Sound familiar? When we illustrate Toxic Achieving we ask people to bring to mind the manager from hell, and no-one has any difficulty doing so. That's certainly our experience in training: you can go into any organisation and there'll be two teams with the same workload, one team happy and the other miserable. The cause is almost always management behaviour, or rather the behaviour of managers rather than leaders. Any idiot can manage; leadership is a different matter. Cynthia's work on business acumen has shown clearly that it is only partly to do with having financial literacy – being able to work with people is equally important, and this is described by a concern for helping their direct reports to develop their careers and putting time and effort into cultivating strong relationships with the team. In other words, not behaving in a self-serving way. The other feature of psychopathic behaviour that has been highlighted is narcissism, and narcissism and self-serving behaviour go hand-in hand, two sides of the same coin.
What's to be done about it? Unfortunately, probably not a lot. Psychopathy as a clinical problem that puts people behind bars has been shown to be remarkably resistant to change, which isn't too surprising – if I think I'm so wonderful and the centre of the Universe, why would I need to change? People have to want to change, and even broaching the way a toxic manager behaves is likely to provoke justification for the behaviour with little commitment to making any changes, despite the misery suffered by their reports, and they can also often point to the fact that they do get results.

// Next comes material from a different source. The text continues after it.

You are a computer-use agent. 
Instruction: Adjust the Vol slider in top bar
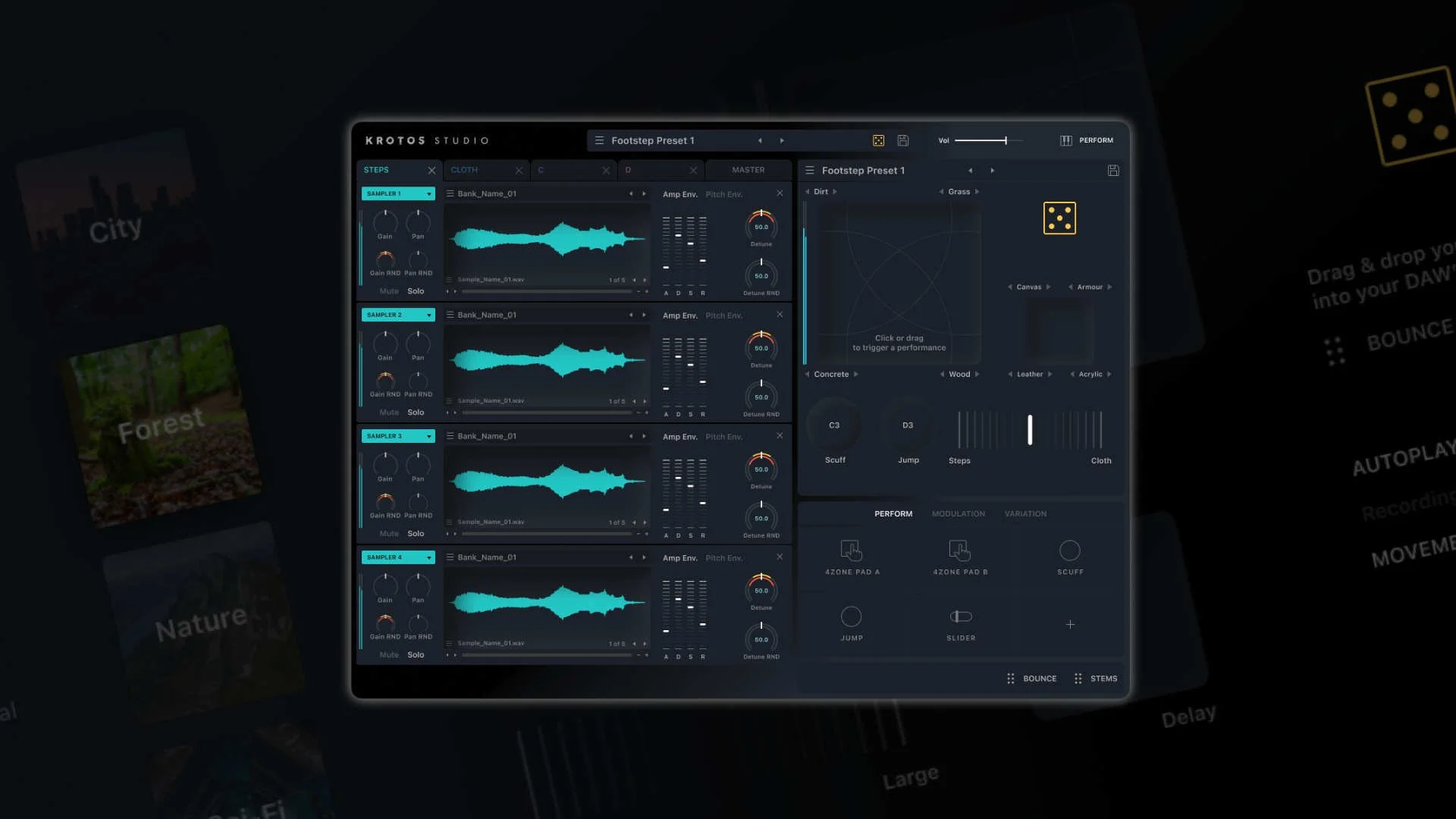[x=1006, y=140]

Unfortunately these results are obtained at great cost to others, and what's needed is the boldness to confront self-serving behaviour head-on. Since toxic managers are also inevitably bullies there is a lever available for working on them – most organisations have quite explicit strategies for tackling bullying. If a team is unhappy, endlessly complaining about the team leader, make sure first that it isn't just whingeing. If what lies behind it is a toxic manager, get them in front of a management panel and challenge their behaviour directly, with the condition that if it doesn't change they no longer have a role in the organisation. Unfortunately self-serving behaviour is justified and portable – they'll simple take it into their next role, so make sure that even if the manager has actually produced results, make their behaviour and the reasons they're moving on explicit in references – don't shy away from using words like selfish, self-centred and narcissistic. Most of all start to build all of this systematically into management training, so that we can produce more leaders and fewer managers.